3 Myths about Women and the Tech Industry

Women have made a lot of progress toward achieving equality in the workplace, but a lot of male-dominated fields have a long way to go. The technology industry is one field that has issues with gender equality. There is a glaring lack of women in the field and the women that do pursue tech careers are often paid lower wages than men and struggle to be promoted to leadership positions. But, people make a lot of assumptions about how these disparities came about. In this post, we’ll shed some light on a few common misconceptions.

1. Women aren’t interested in tech


Sweeping generalizations like these are almost never accurate. While women are underrepresented in the technology industry, there is absolutely no evidence that developing an interest in tech is inherently gender-based.

A Girl Scout survey found that 74 percent of teen girls are “very” or “somewhat” interested in science, technology, engineering and mathematics (STEM). The overwhelmingly positive response to female-centered tech organizations like Girls Who Code and the Anita Borg Institute show that there are hundreds of thousands of girls and women that are looking to kick-start their tech careers.

But, when you look at the discrepancy between the number of women in the tech industry and the number of men, it is understandable that some people would assume there is a lack of interest. Women fill only 18 percent of tech roles in the U.S. including data science, engineering and product design.

Unfortunately, while there are young girls and women that are interested in STEM, they tend to disregard STEM as a possible major or career path due to pressure to conform to gender roles and a lack of support from the tech industry.
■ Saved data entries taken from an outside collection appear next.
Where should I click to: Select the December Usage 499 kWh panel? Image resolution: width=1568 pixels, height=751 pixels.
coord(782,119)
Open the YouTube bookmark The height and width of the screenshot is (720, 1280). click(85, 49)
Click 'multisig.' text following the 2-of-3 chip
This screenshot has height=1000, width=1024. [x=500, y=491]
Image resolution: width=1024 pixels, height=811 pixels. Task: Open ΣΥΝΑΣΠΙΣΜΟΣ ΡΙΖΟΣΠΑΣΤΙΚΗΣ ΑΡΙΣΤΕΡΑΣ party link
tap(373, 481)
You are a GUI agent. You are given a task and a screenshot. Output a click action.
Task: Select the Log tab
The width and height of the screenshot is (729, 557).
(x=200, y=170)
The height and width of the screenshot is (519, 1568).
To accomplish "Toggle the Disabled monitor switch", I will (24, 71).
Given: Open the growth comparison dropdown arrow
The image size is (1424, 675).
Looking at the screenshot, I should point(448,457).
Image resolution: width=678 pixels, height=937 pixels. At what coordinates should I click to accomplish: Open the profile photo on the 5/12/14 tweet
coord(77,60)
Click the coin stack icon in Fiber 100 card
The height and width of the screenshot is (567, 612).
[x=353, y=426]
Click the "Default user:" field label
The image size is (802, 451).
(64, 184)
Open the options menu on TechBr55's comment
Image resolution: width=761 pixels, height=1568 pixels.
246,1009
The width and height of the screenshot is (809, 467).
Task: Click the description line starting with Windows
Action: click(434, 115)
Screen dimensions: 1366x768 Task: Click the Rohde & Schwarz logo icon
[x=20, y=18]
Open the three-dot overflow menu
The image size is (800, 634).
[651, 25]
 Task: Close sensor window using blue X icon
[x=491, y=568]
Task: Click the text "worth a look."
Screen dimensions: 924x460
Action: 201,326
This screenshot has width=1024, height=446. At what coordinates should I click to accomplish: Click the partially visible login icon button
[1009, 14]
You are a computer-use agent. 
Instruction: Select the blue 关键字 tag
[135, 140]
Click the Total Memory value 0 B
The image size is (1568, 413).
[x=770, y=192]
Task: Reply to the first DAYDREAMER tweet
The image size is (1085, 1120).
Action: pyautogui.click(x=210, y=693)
2. Tech organizations are not female friendly

Sometimes True.

Unfortunately, a lot of women are discouraged from pursuing long-lasting tech careers due to valid fears of being discriminated against and undervalued by the male-dominated industry. Eighty-two percent of tech employees are male, which can often result in biases in hiring and promotion practices as well as less sponsoring opportunities for female techies. The overwhelming number of male techies also encourages the culmination of macho culture, in which masculine characteristics like competitiveness, assertiveness and overconfidence are emphasized and valued.

If you think that these assertions are overblown, think again. Women in STEM are 45 percent more likely than men to quit their jobs within the year. Forty-six percent of women in STEM fields believe that higher ups are more likely to view their male colleagues as “leadership material” and 27 percent feel that their careers have stalled.

But progress is on the horizon. A lot of organizations are aware of these biases and are taking steps to improve tech culture in order to encourage more women to apply to tech positions and pursue STEM careers. Sixty percent of tech companies surveyed by Deloitte said they were working to eliminate unconscious hiring biases and to target women in their recruiting efforts.

 3. The tech industry doesn’t need more women


Sure, a lot of tech companies are functioning just fine with only one or two women on the team. But, the number of women in the tech workforce does not reflect the number of qualified female applicants. Women make up between 20 and 30 percent of people with STEM degrees, but hold 18 percent of tech jobs and leadership roles.

Not only will it be more just if the tech field hired more women, but organizations may be better off. Studies show time and time again that organizations that encourage diversity of gender, race and background are more successful than organizations with a homogenous workforce. Differences in opinion and experience lead to greater diversity in ideas and, therefore, better results. Also, companies with workforce demographics that reflect the general public demonstrate integrity to clients and the general public.

Better yet, there is evidence that some STEM women outperform their male counterparts in certain areas. A study from Google showed that female-led tech companies achieve 35 percent higher return on investment and bring in 12 percent more revenue than male-led companies.

Women are more than capable of thriving in the tech field, but a lot lack the support necessary to pursue the career they want. With a lot of activism, mentoring and support, hopefully more women and girls will be encouraged to seek STEM careers and improve the tech industry.